Please add a category above starter so I know how you quantify me


----------



## joey (Jun 4, 2008)

Ok, revised edition.
Wednesday 4th June, 17:23, 2008

NOOOOOOOB (or Arnaud, who we love): 2mins+
Starter: 2mins
Intermediate: 1mins
Gooder: 40s
Fast 30s
Great: 25s
OMFGSUB-1: <20s
HOLYMOLY: <10s
OMFGIWANTYOURBABIES: <5s


----------



## tim (Jun 4, 2008)

Smartyy said:


> 2 words:
> memory palace



Six words:

That's not a memory method!


----------



## LarsN (Jun 5, 2008)

Hmm, I'm intermediate memo, but I can still do sub2. This must mean that working on memo I could get a lot faster.

On some scrambles I sometimes goto Arnaud-level memo  that's why my times vary a lot.


----------



## shelley (Jun 5, 2008)

tim said:


> Smartyy said:
> 
> 
> > 2 words:
> ...


Four words:

That's only five words!


----------



## Lucas Garron (Jun 5, 2008)

shelley said:


> tim said:
> 
> 
> > Smartyy said:
> ...


Thirty-eight words (and one apostrophe, two hyphens, two quote marks, six parentheses characters, one colon, eight commas, two exclamation marks, and one smiley):

That's actually six words (with one apostrophe), and two punctuation marks! 

("Thirty-eight" is one word!)


----------



## F.P. (Jun 6, 2008)

tim, sei nicht so gemein.


----------



## Crystl (Jun 6, 2008)

we should use some our own -trick to remember the cube


----------



## Swordsman Kirby (Jun 6, 2008)

Do visual everything.

That's right, visual 5x5 BLD, as well (I've done 4x4 BLD using visual... this can't be too much harder).


----------



## Inusagi (Jun 6, 2008)

I can't do visual fast (around 1:48). Does anybody know a method you think I can sub 1 with in memo? It must be a method that is not taking too long time, like loci.


----------



## joey (Jun 6, 2008)

Visual.....


----------



## Inusagi (Jun 6, 2008)

I said, I can't do visual fast...


----------



## joey (Jun 6, 2008)

Practice, practice, practice...........................


----------



## Inusagi (Jun 6, 2008)

ok.... I just thought that somebody were destynated to get a good time with different memo method, and I thought that it wasn't possible to do visual fast for me...


----------



## alexc (Jun 6, 2008)

joey said:


> Ok, revised edition.
> Wednesday 4th June, 17:23, 2008
> 
> NOOOOOOOB (or Arnaud, who we love): 2mins+
> ...



Yay, I'm great!


----------



## Mike Hughey (Jun 6, 2008)

@Inusagi: Several people (AlexC and Tim come to mind) do journeys really fast - sub-30. I can memo in 40 seconds on a good solve using letter pairs for the edges, and numbers for permutation and hexadecimal for orientation for the corners. Tim memos really fast with just single letter images, not image pairs. I'm pretty sure all of the common memory methods out there can work sub-1 with practice.

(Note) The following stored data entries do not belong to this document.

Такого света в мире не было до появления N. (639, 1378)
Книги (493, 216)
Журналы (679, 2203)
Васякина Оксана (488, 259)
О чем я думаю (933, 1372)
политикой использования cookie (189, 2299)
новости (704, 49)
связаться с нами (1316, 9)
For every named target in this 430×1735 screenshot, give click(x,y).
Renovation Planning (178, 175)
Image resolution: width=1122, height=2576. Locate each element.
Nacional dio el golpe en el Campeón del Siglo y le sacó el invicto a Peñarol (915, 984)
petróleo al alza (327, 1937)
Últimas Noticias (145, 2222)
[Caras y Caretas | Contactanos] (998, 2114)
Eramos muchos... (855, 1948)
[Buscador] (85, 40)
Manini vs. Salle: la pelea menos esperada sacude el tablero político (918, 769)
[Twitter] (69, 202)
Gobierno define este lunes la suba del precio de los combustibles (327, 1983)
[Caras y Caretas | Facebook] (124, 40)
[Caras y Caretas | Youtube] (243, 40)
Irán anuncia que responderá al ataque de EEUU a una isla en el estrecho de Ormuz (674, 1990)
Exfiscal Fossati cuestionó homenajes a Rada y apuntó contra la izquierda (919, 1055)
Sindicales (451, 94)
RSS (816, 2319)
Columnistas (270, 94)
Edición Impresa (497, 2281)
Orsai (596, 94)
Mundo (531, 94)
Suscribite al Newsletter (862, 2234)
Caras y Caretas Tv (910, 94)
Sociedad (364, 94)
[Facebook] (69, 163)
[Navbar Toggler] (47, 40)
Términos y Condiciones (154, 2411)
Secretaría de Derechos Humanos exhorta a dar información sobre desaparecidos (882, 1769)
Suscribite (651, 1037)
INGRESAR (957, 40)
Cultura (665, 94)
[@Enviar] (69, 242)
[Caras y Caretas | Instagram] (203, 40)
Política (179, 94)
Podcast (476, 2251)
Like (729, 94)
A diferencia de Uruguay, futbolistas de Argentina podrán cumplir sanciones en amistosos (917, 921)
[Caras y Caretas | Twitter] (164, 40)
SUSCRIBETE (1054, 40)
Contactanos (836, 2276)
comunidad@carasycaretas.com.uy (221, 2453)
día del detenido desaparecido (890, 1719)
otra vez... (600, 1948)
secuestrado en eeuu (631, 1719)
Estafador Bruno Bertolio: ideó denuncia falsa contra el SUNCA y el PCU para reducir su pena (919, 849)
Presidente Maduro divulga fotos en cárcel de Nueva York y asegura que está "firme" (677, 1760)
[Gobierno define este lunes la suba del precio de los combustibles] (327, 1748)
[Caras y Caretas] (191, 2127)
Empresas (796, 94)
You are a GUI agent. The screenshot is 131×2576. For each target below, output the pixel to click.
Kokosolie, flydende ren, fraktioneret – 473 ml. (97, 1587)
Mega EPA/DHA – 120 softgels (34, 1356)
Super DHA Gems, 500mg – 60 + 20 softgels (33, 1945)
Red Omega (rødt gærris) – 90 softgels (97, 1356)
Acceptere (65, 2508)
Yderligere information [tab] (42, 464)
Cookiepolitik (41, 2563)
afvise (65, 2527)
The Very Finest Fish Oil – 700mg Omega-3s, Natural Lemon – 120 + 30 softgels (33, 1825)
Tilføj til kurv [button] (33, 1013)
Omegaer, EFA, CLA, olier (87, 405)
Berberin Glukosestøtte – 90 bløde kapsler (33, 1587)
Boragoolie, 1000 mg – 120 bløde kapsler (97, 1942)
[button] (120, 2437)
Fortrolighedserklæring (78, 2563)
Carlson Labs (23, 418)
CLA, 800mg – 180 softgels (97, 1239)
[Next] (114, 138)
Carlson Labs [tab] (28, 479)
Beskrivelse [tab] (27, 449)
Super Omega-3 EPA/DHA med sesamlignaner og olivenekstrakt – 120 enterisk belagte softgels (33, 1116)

And yes, I suspect that Joey is right that you could do visual in sub-1 with more practice. It's mainly just practice.

@Alex: You're now sub-1. Don't you qualify for "OMFGSUB-1"?


----------



## alexc (Jun 6, 2008)

Mike Hughey said:


> @Inusagi: Several people (AlexC and Tim come to mind) do journeys really fast - sub-30. I can memo in 40 seconds on a good solve using letter pairs for the edges, and numbers for permutation and hexadecimal for orientation for the corners. Tim memos really fast with just single letter images, not image pairs. I'm pretty sure all of the common memory methods out there can work sub-1 with practice.
> 
> And yes, I suspect that Joey is right that you could do visual in sub-1 with more practice. It's mainly just practice.
> 
> @Alex: You're now sub-1. Don't you qualify for "OMFGSUB-1"?



No I don't I have never gotten sub 20 memo. My memo on my 57.52 was 21 seconds.

Ummm.... I don't do a journey for 3x3 blind.  I only use that for multi. For 3x3 blind, I use four letter sound images for edges and visual for CO and CP. I believe this is what Alex Yu does too, so it is really fast. I average sub 35 and can get sub 30 quite often. My best is 21 seconds. For CO, I just sort of visually "see" it in my head. For CP, I tap the pieces in the order of the cycle. For edges, I combine four letters and make a word and I remember the sound of the word. E.g. T G A D could be t gad (tee gad (rhymes with bad))


----------



## malcolm (Jun 7, 2008)

I've got sub-20 memo with visual before, and average around 25-40s, but my execution sucks so my PB is 1:28, and I had like a 1:14 DNF. Visual gets much easier with practice, I can memo corners in under 10 secs almost all of the time.


----------